French Prime Minister Jean Castex hails from Gers in south-west France – a region whose accent has historically been mocked (Credit: Getty Images)
This applies to the UK as well. In a December 2021 survey by the UK recruitment-software company Tribepad, job candidates felt that accent bias was even more common than recruitment bias related to mental health or parenting status. Respondents in northern cities were particularly prone to ‘accent anxiety’, with 17% of those surveyed in Liverpool expressing concern over how their accents were impacting their hireability.
The effects extend not only to hiring, but also to pay. One study from Germany showed people with strong regional accents earned 20% less on average than those with a so-called standard accent.
Moreover, the psychological effects of accent bias can impair careers. For Americans from the southern state of Kentucky, lower self-esteem is linked to the stigmatisation of their accents. And elsewhere, people with less ‘prestigious’ accents report less job satisfaction and more work-related stress, due to accent discrimination.
Individual employers can’t transform the biases and cultural landscapes that embed accent-related prejudices. But they can take simple steps to reduce their effects.
This is a key finding of the research project Accent Bias Britain, where Sharma is one of the investigators. She and her colleagues found “very simple awareness raising … led to a significant difference in rating by accent”. That is, just noting the existence of accent bias helped to reduce its effects, at least in the short term.

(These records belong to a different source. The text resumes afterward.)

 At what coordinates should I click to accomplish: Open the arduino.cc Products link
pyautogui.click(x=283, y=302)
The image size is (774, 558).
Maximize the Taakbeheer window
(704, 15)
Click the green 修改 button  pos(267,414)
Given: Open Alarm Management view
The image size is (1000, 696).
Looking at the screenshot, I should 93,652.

This led the Accent Bias Britain team to develop very short training modules and simple texts to provide a quick hit of awareness raising. For instance, they suggest recruiters read a brief paragraph explaining that interviewers have been found to give higher ratings to job candidates with ‘standard’ accents – and urging the interviewers to focus on skills rather than style of speaking.

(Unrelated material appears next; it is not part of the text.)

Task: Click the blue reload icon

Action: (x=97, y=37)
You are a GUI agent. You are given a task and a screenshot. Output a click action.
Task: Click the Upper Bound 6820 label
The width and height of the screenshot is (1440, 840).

According to the team’s research, this kind of rudimentary awareness raising may be more effective than similar training related to race, gender and other protected characteristics. “There may be a little bit of fatigue with unconscious-bias training” related to race and gender, explains Sharma. In comparison, accent bias is a “low hanging fruit”, she believes. “It’s still a new thing for people to realise how much they depend on shortcuts about accent, and that they could quite easily just set it aside.”

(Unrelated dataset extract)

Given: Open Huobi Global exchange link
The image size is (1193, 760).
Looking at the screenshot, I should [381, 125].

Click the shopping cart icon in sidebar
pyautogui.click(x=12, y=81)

For individuals, it can be enormously frustrating to know their good ideas aren’t being fully appreciated, because employers or colleagues are focusing on their accent instead. Young and junior employees, like Murphy at the start of his career, may be less secure about their accents – and equally less cognisant of accent criticism as a form of discrimination.
For Murphy, at least, in the 15 years since that first job, he hasn’t experienced such outright intolerance of his accent. (However, he acknowledges that his Welsh accent has softened over the years, generally emerging more strongly if he’s angry or has just spoken to his mum.) He’s a successful podcaster and video producer now. But he’s frustrated that it remains so common to hear comedians, for instance, mocking the Welsh accent. Just a couple weeks ago, he encountered this on a new Netflix series. And he was reminded this early experience wasn’t an isolated incident, when he spotted a recent viral tweet by a Welsh woman who reported being turned down for a job because of her accent.
Still, however slow progress has been, Sharma believes from her work with companies that there is now at least some interest in tackling this form of bias. “I think people suddenly realise this is a route for discrimination that they’re not really conscious of.”